Ortega wurde in Madrid als Spross einer Journalistenfamilie geboren. Er besuchte die Jesuitenschule San Estanislao de Miraflores in Málaga und studierte von 1897 bis 1898 an der Universität von Deusto in Bilbao und anschließend an der Universität Madrid Philosophie, wo er 1904 promovierte. Von 1905 bis 1911 hielt er sich zu Studienzwecken in Deutschland auf, u. a. in Leipzig, Berlin und vorrangig in Marburg. In Marburg wurde er u. a. vom Neukantianismus Hermann Cohens und Paul Natorps beeinflusst. 1909 kehrte Ortega nach Spanien zurück.

Ortega war Gründer und Herausgeber der Zeitschriften España (1915–1924) und Revista de Occidente (1923). Während dieser Zeit wirkte er bei der Schaffung der spanischen Verfassung mit.

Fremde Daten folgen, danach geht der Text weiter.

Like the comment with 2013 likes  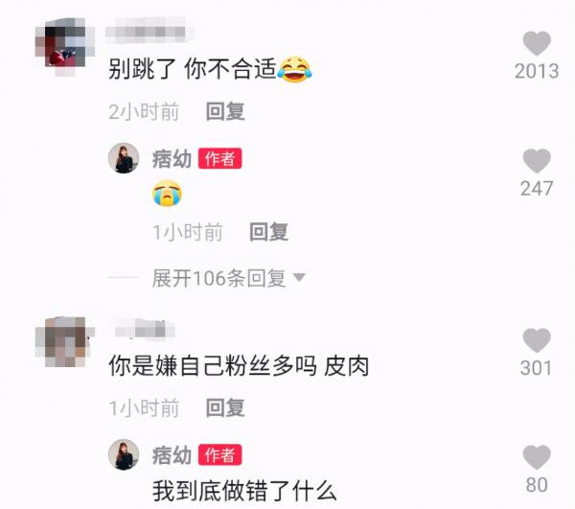pyautogui.click(x=537, y=43)
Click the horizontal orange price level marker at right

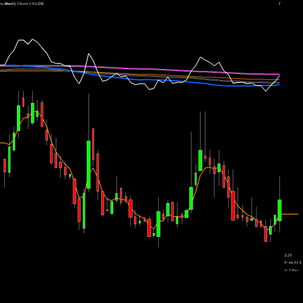pos(290,214)
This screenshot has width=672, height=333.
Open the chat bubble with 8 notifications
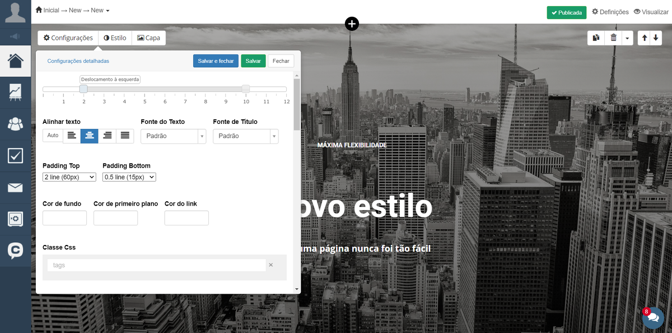(x=652, y=317)
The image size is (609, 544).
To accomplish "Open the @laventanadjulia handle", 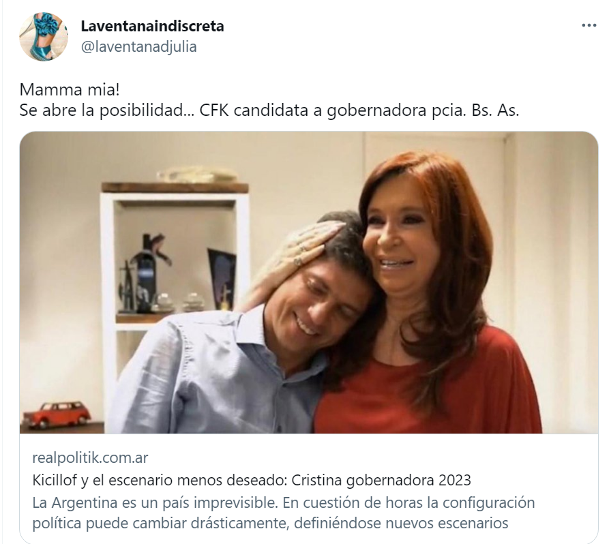I will 138,46.
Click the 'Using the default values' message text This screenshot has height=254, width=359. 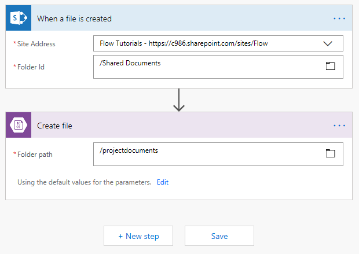click(85, 182)
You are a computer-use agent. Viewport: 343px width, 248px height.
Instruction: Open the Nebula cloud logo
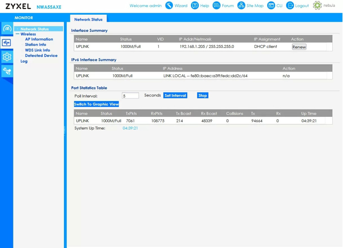tap(317, 6)
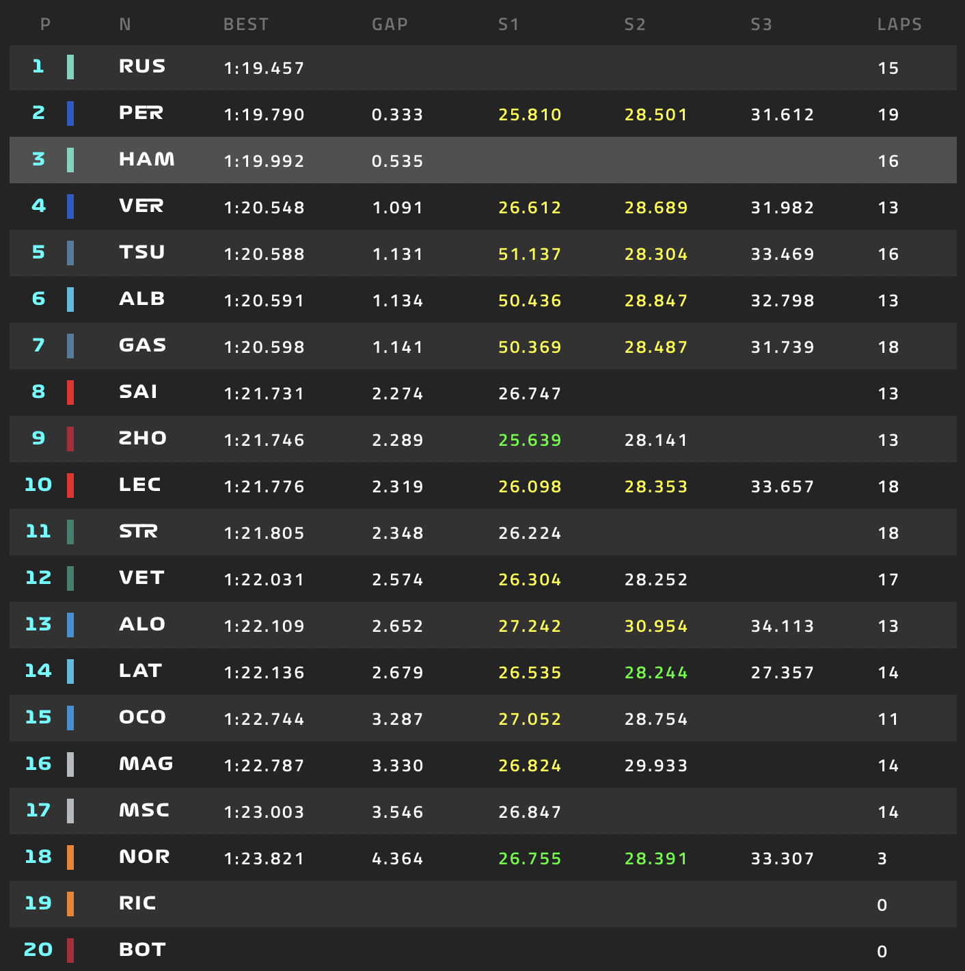Click the red SAI team color bar

point(70,393)
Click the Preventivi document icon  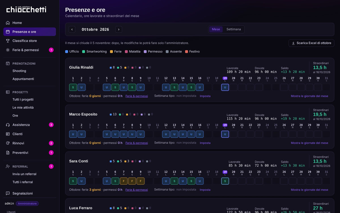pyautogui.click(x=8, y=153)

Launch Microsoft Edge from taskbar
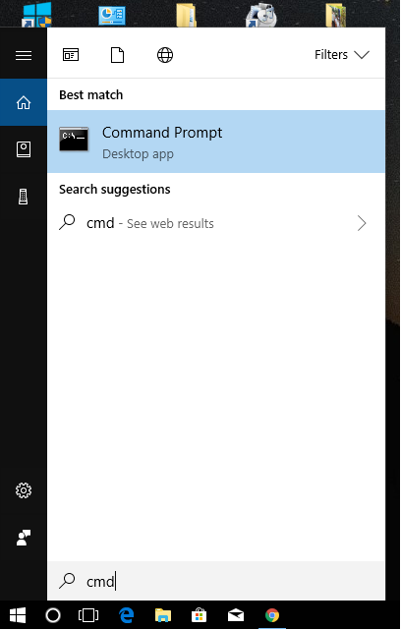pyautogui.click(x=126, y=615)
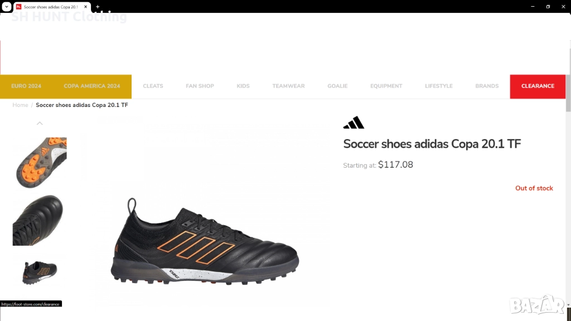Image resolution: width=571 pixels, height=321 pixels.
Task: Open the COPA AMERICA 2024 menu
Action: click(x=92, y=86)
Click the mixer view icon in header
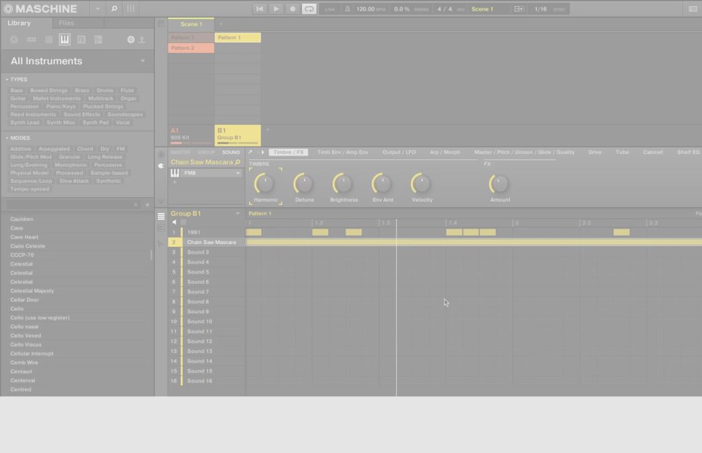Image resolution: width=702 pixels, height=453 pixels. click(x=131, y=9)
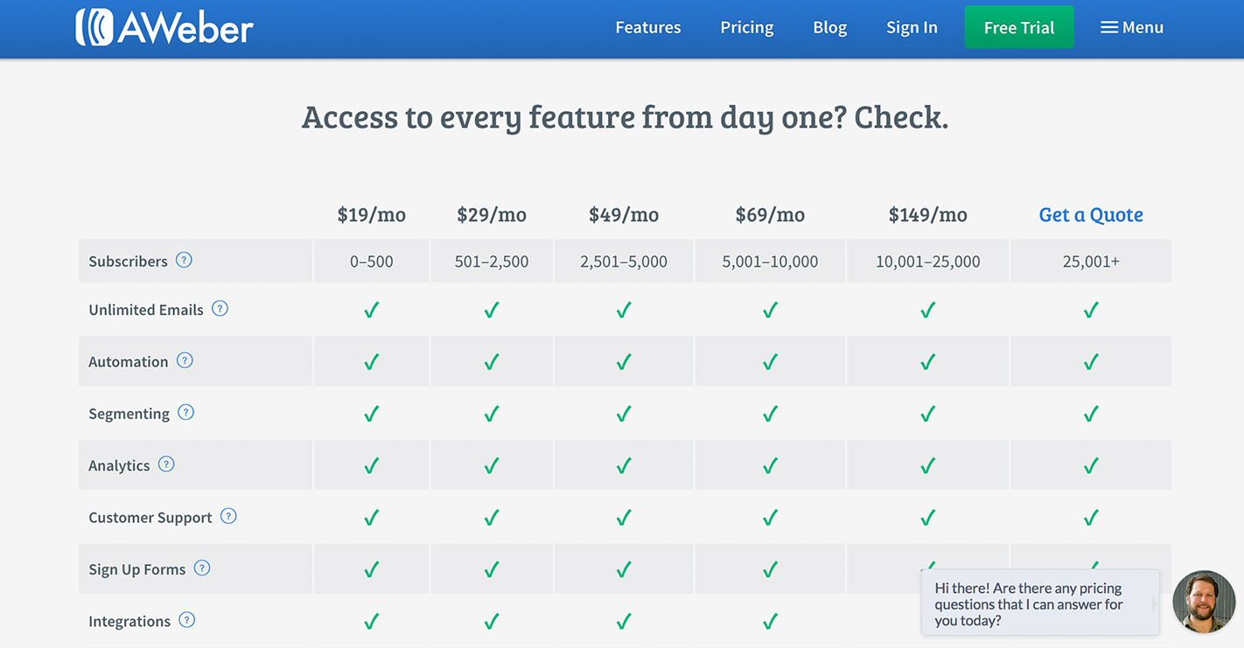
Task: Click Get a Quote link
Action: [x=1091, y=215]
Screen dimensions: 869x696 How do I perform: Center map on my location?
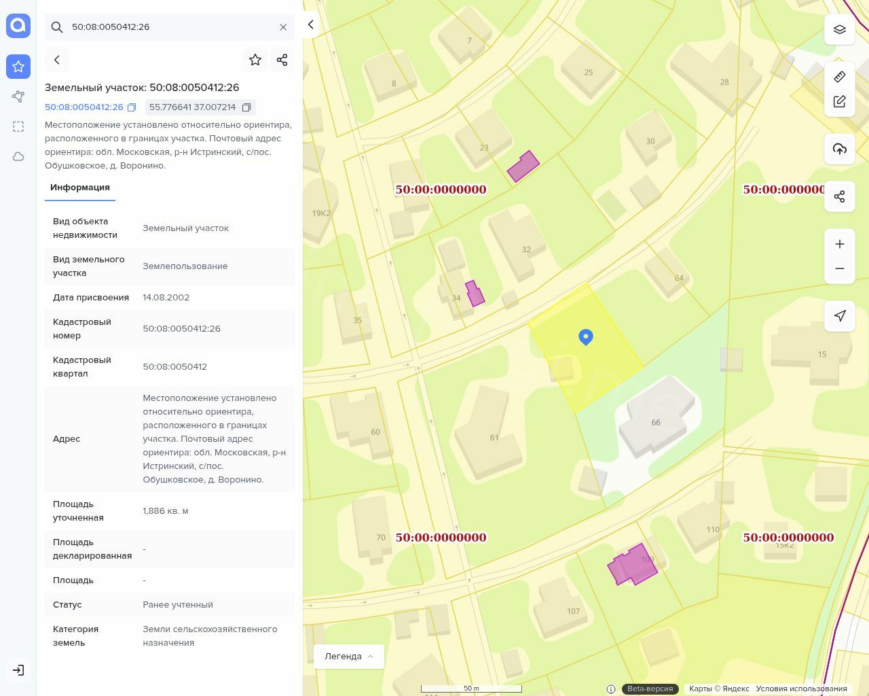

Unter dem Eindruck der Weimarer Republik verfasste er 1929 sein zentrales Werk „Der Aufstand der Massen“. Von 1910 bis 1936 hatte er Professuren für Metaphysik, Logik und Ethik an der Universität Complutense Madrid inne, 1936 ging er mit dem Fall der Republik ins Exil und lebte in Frankreich, Argentinien und ab 1943 in Portugal. Als Kulturphilosoph baute er auf Georg Wilhelm Friedrich Hegel, Friedrich Nietzsche, Wilhelm Dilthey und der Lebensphilosophie auf.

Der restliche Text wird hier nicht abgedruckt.